Financierings- en beheerrisico’s worden ook aangekaart: TenneT mag volgens het huidige regime werken met een cost-plus constructie (alle uitgaven doorberekenen plus opslag), wat klantrisico’s vergroot. Bovendien wekt de combinatie van politici zonder grote technische projectervaring en adviesbureaus met commerciële belangen zorg over kostenbeheersing.

Als alternatief pleit de schrijver voor het schrappen van (een groot deel van) wind op zee en het inzetten op kernenergie: uitbreiding en verzwaring van de centrale bij Borsele, gecombineerd met middelgrote en kleine reactoren (SMR’s) dicht bij industriële grootverbruikers. Voordelen die genoemd worden: minder druk op het landelijke net, benutting van restwarmte, geen ammoniaktreinen en kleinere landschappelijke en ecologische ingrepen. Wereldwijd onderzoeken of implementeren meer dan twintig landen nu dergelijke medium en kleine reactorconcepten; fabrikanten als Rolls‑Royce, NuScale en Zuid-Koreaanse leveranciers spelen een rol. Het Planbureau voor de Leefomgeving (PBL) blijft volgens de auteur sceptisch en verwacht commerciële beschikbaarheid pas rond 2040–2045, maar internationale ontwikkelingen en IAEA‑informatie wijzen op sneller schaalbare inzetmogelijkheden (bouw- en productiesnelheid kan volgens de schrijver binnen jaren verbeteren).

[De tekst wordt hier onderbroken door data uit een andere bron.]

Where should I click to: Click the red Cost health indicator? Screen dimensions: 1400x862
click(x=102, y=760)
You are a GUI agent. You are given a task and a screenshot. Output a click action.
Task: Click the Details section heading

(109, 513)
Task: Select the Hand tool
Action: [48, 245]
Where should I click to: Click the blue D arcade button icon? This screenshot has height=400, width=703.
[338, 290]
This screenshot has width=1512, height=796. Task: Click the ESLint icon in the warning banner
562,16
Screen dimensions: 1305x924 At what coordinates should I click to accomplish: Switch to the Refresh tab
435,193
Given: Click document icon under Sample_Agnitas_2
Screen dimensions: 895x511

Politieke en juridische onzekerheid blijft een knelpunt voor zowel wind als kern: procedures, vergunningen en mogelijke juridische acties van milieuorganisaties kunnen projecten jaren vertragen. Economisch is de keuze relevant omdat elke miljard die in het ene pad wordt gestoken, niet meer beschikbaar is voor andere uitgaven — de auteur suggereert dat geld anders nuttiger besteed zou kunnen worden (voorbeeld: kinderbijslag).

Kort: het artikel zet twee routes tegenover elkaar — grootschalige wind op zee met hoge subsidiekosten en technische risico’s, versus uitbreiding met grote en met name middelgrote/kleine kernreactoren dichter bij verbruikers — en pleit uitvoerig voor het laatste als efficiëntere, minder netbelastende optie.